Even though the stations largely ignored the request, Diaz considers the letter a huge success. “Next time MoveOn tries to buy time,” he says, “stations across the country will give their claims a very close look.”
WNDU GM Jim Behling believes the letter was meant to scare stations. “Our licenses are coming up for renewal soon,” he says. “It would be naïve to think the RNC wasn’t aware of the timing.”
Would the Republican Party really ask the FCC to strip licenses or file false-advertising complaints? Diaz “won’t discuss strategy” but says cryptically, “Stay tuned.”
Richard Zaragoza, who represents state broadcasting associations in Washington, says letters objecting to commercials and other content are becoming more numerous. Stations have little to fear because political- issue ads, even if they’re misleading, don’t break the law in the same way as promos for, say, phony diet drugs. “We are not talking about deceptive practices in a commercial setting,” he says.
PUBLICITY STUNTS
The harassment isn’t coming just from conservatives. Liberal activists have cried foul repeatedly over the major broadcast networks’ refusal to run ads supporting equal rights for homosexual couples and opposing the White House plan to limit medical-malpractice awards.
A group called Citizens for Responsibility and Ethics in Washington (CREW) asked the FCC to investigate the networks’ advocacy-advertising policies after the Big Four broadcast networks refused to air a spot featuring Dylan Malone, whose son had died as a result of negligence.

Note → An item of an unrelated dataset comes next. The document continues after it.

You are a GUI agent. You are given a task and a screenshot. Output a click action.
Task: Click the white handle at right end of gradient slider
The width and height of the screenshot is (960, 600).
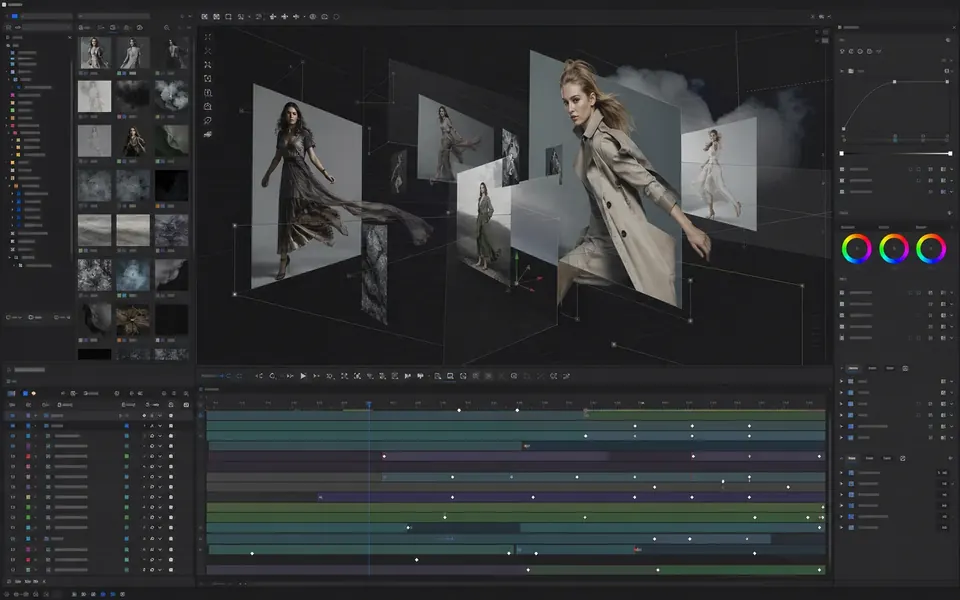pos(950,153)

That complaint came on the heels of a PR campaign mounted by the United Church of Christ and its allies during the Christmas holidays after NBC and CBS refused to air spots criticizing other denominations that don’t welcome openly gay individuals.
Ironically, the attacks on the networks have been spurred by their desire to avoid criticism by rejecting all controversial ads.

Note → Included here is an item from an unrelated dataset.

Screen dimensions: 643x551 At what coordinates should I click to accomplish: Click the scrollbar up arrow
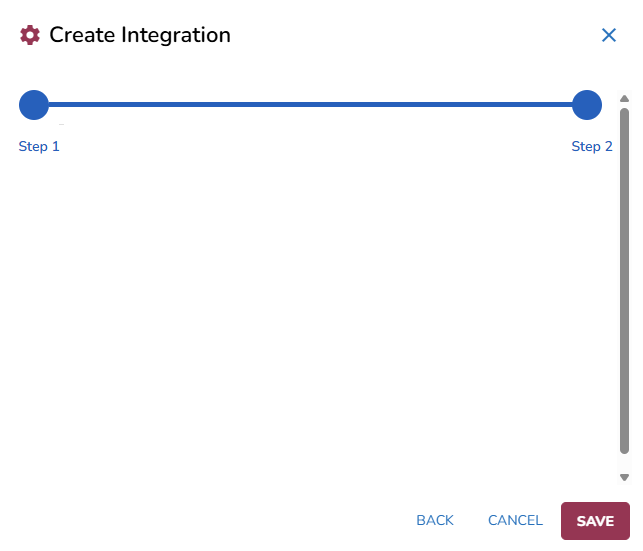coord(624,99)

“The networks’ policies are inconsistent,” says CREW’s Naomi Seligman. She complains that the networks routinely run White House-bought spots on controversial issues, such as one explaining the Medicare prescription-drug plan or supporting asbestos reform.
Alan Wurtzel, head of standards and practices for NBC, calls CREW’s attacks a publicity stunt. “A lot of these groups are giving us commercials they know we will reject, then asking the press to write about it,” he says. “They realize they can get more coverage than if we ran their ad in the first place.” Any issue ad on a controversial topic is off limits, no matter the sponsor, he insists.

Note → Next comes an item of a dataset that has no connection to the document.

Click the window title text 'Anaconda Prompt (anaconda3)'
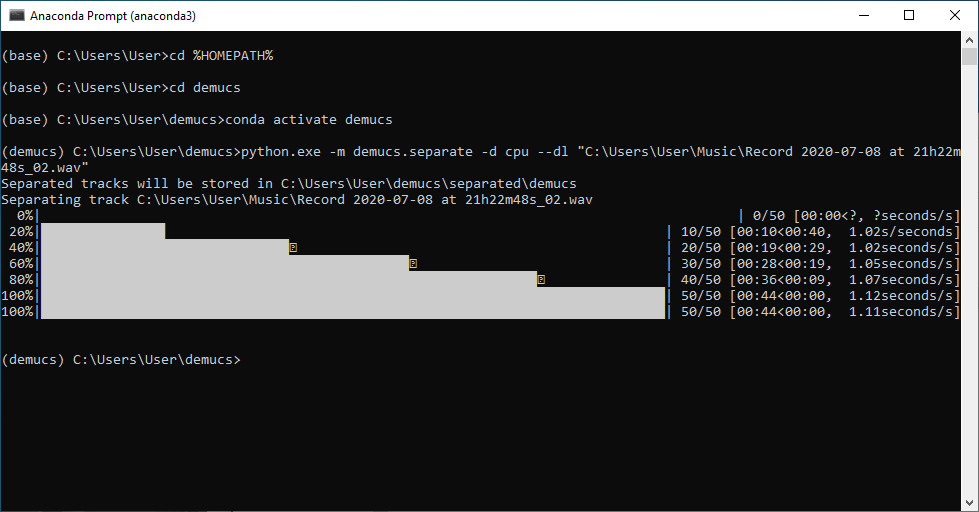114,15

As for running commercials touting the benefits of Medicare changes, Wurtzel says the spots became acceptable only after the prescription-drug benefit was signed into law. During the debate, NBC left the issue to the networks’ journalists. “That’s why God invented the news division,” he says.
CBS spokesman Dana McClintock explains a similar policy at his network: “We don’t want one side with deep pockets to have the advantage formulating the debate.”
SNEAKY IMAGES
But media researchers say the Bush Administration is getting a boost from the networks’ policy because many companies are able to sneak brief, usually pro-Republican, references to controversial issues as their tag line in corporate-image ads. In a report to be released on March 16, the University of Pennsylvania’s Annenberg Public Policy Center finds that Republican-leaning business interests outspent citizens groups on TV by a 5-1 ratio.
With the fight over Social Security just beginning and equally bitter battles over other Bush initiatives on the horizon, lawyer Zaragoza predicts the number of complaints over ads will only increase. His advice to stations: Treat factual disputes fairly by vetting complaints with the ad sponsor and correcting statements it can’t defend. “That will be the last thing a station hears about the matter.”